This suit is over the design of two bottle caps.
Plaintiff, Closure, claims it designed the bottle cap on the left, and Defendant, Novembal, got a patent on the bottle cap on the right. But Closure claims that it, not Novembal is the actual “inventor” of the bottle cap design. Perhaps fearing that Novembal was about to file suit, Closure in its home turf of New Jersey and trying to gain a home court advantage, took the initiative and sued Novembal in Indiana. Its Complaint sought to “correct the inventorship” of Novembal’s patent and to prevent Novembal from enforcing the patent against Closure. That suit is reported here: Closure Systems International Sues Novembal USA Seeking Correction of Inventorship. Not surpisingly, Novembal asserted a counterclaim for patent infringement.
The twist is that in the infringement counterclaim, Novembal seeks a broad injunction. So broad, that it would prevent not just Closure, but some of Closure’s customers from infringing the patent.
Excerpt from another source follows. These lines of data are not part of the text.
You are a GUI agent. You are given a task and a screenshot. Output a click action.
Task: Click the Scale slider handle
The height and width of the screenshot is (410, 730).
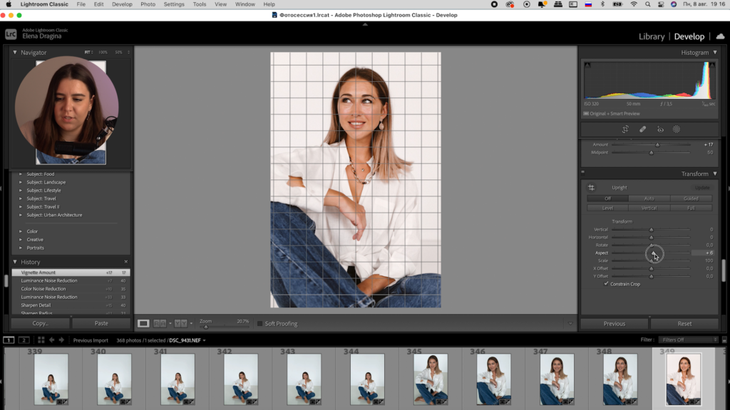pyautogui.click(x=651, y=261)
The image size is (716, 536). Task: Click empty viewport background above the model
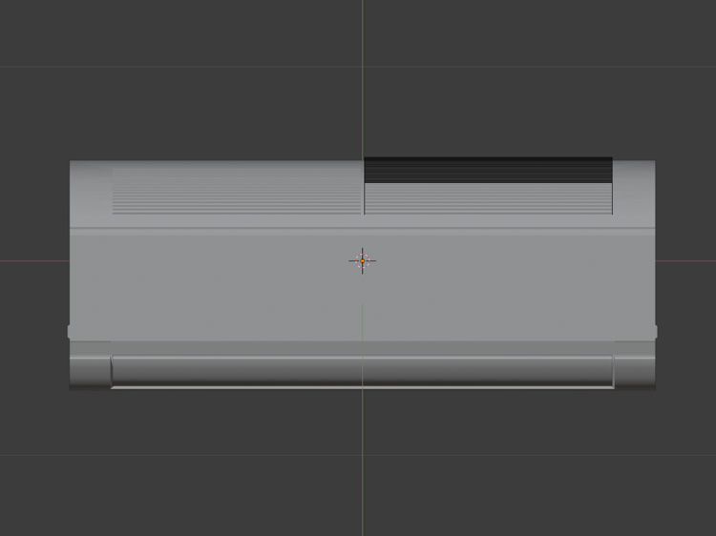point(191,105)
In its counterclaim, Novembal seeks:
A permanent injunction enjoining CSI and its employees, agents, successors, partners, officers, directors, owners, shareholders, principals, subsidiaries, related companies, affiliates, distributors, dealers, and all persons in active concert or participation with any of them . . . from making, importing, promoting, offering, or exposing for sale, or selling the CSI Production Closures, or any other closures with designs confusingly similar to the claimed design of Novembal’s ‘442 patent.
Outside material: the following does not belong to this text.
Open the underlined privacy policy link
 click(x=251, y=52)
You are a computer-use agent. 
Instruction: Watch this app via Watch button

One company that apparently gets its bottle caps from Closure is Nestle, one of the biggest sellers of bottled water. So far, no big deal. Except, Nestle is represented by the blue chip Washington DC patent law firm, Finnegan, Henderson, Farabow, Garrett & Dunner. Finnegan happens to be the same law firm that represents Novembal in the suit with Closure. So Finnegan is attempting to get an injunction for one client (Novembal) that would apply to another client, Nestle.
Enter Indiana Rule of Professional Responsibility 1.7. This rule states, “a lawyer shall not represent a client if the representation involves a concurrent conflict of interest. A concurrent conflict of interest exists if: (1) the representation of one client will be directly adverse to another client;”
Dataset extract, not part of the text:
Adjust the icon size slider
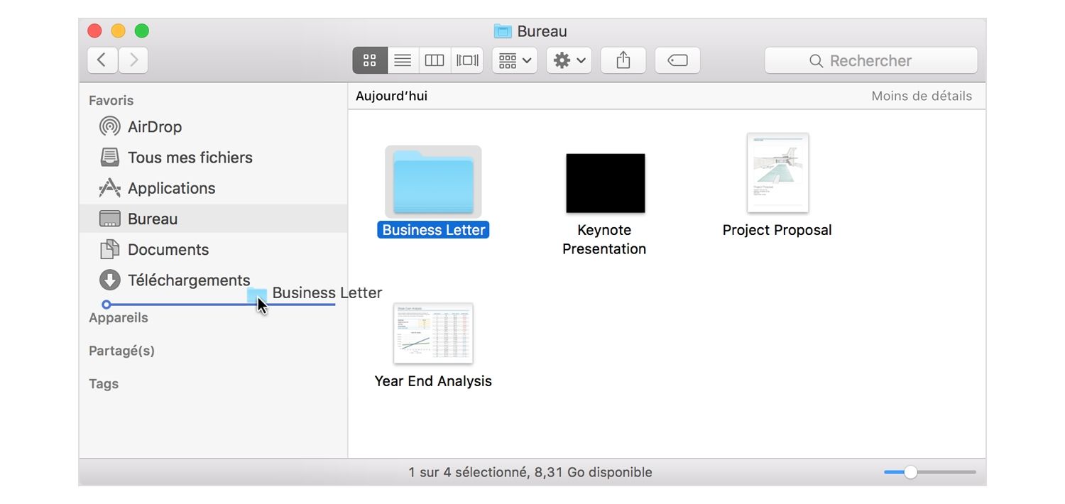(910, 472)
Getting an adversary’s lawyer disqualified can have a huge impact on litigation. Last month, a law firm in a patent suit that was found to have a conflict of interest was hit with an Ohio jury verdict for $32.3 million in a suit by a former client. Closure’s law firm, Barnes & Thornburg, is no stranger to motions to disqualify. In the case of Capital Machine v. Miller Veneer, Paul Overhauser, publisher of this blog and attorney for Capital Machine, moved to disqualify Barnes & Thornburg, who had previously represented Capital Machine. Judge Jane E. Magnus-Stinson of the Southern District of Indiana granted the motion and disqualified Barnes & Thornburg as reported here: Indiana Court Confirms Disqualification Patent Infringement Counsel Barnes & Thornburg in Capital Machine v. Miller Veneers.
Judge Jane E. Magnus-Stinson, who disqualified Barnes & Thornburg in the Capital Machine case, is expected to rule on Closure’s motion to disqualify in the coming months.